Let $\map f s$ converge at $s_0 = \sigma_0 + i t_0$.
Then $\map f s$ converge for all $s = \sigma + i t$ where $\sigma > \sigma_0$.
Proof
We begin with a lemma:
Lemma
Let $\ds \map f s = \sum_{n \mathop = 1}^\infty \frac{a_n} {n^s}$ be a Dirichlet series.
Suppose that for some $s_0 = \sigma_0 + i t_0 \in \C$, $\map f {s_0}$ has bounded partial sums:
- $(1): \quad \ds \size {\sum_{n \mathop = 1}^N a_n n^{-s_0} } \le M$
for some $M \in \R$ and all $N \ge 1$.
Then for every $s = \sigma + i t \in \C$ with $\sigma > \sigma_0$:
- $\ds \size {\sum_{n \mathop = m}^N a_n n^{-s} } \le 2 M m^{\sigma_0 - \sigma} \paren {1 + \frac {\size {s - s_0} } {\sigma - \sigma_0} }$
$\Box$
Suppose that $\map f s$ converges at $s_0 = \sigma_0 + it_0$.
Then by Convergent Sequence in Metric Space is Bounded, $\size {\ds \sum_{k \mathop = 1}^n \frac {a_k} {k^{s_0} } }$ is bounded.
Thus the results of the lemma hold.
Choose any $s = \sigma + it$ with $\sigma > \sigma_0$.

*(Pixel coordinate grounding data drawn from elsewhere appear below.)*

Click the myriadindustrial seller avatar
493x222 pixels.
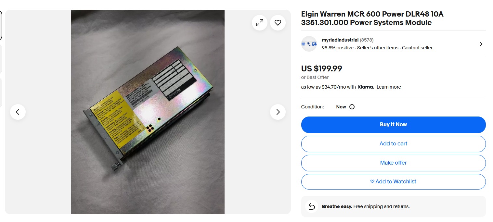click(309, 44)
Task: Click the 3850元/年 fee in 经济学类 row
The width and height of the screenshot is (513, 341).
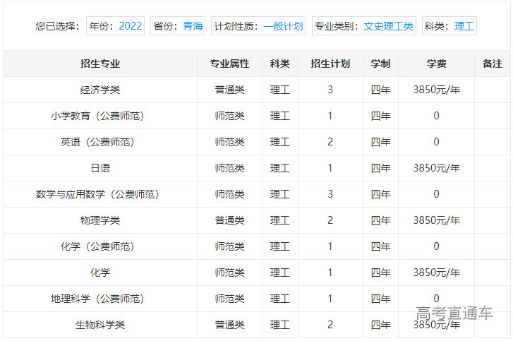Action: [436, 90]
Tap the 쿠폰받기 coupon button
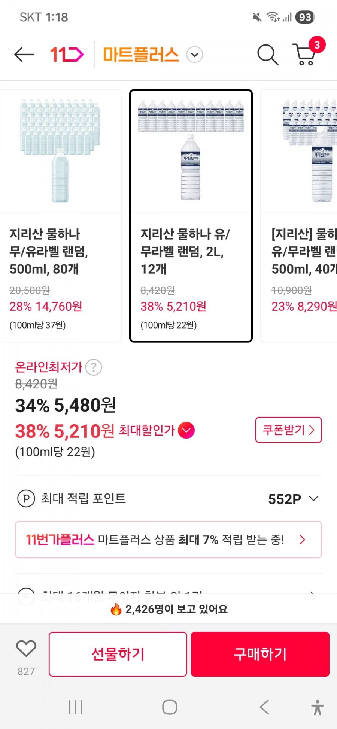The width and height of the screenshot is (337, 729). click(288, 430)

By Cauchy's Convergence Criterion, it suffices to show that for all $\epsilon>0$, there exists an $N>0$ such that for all $m>n>N$
- $\ds \size {\sum_{k \mathop = 1}^m \frac {a_k} {k^s} - \sum_{k \mathop = 1}^n \frac {a_k} {k^s} } = \size {\sum_{k \mathop = n + 1}^m \frac {a_k} {k^s} } < \epsilon$
The lemma shows that for a given $s$ there exists a constant $C$ independent of $N$ such that:
- $\ds \size {\sum_{k \mathop = n + 1}^n a_n n^{-s} } \le \map C {n + 1}^{\sigma_0 - \sigma}$
Since $\sigma_0 - \sigma <0$, the right hand side tends to zero as $n \to \infty$.
Thus we may choose $N$ large enough so that for $n > N$.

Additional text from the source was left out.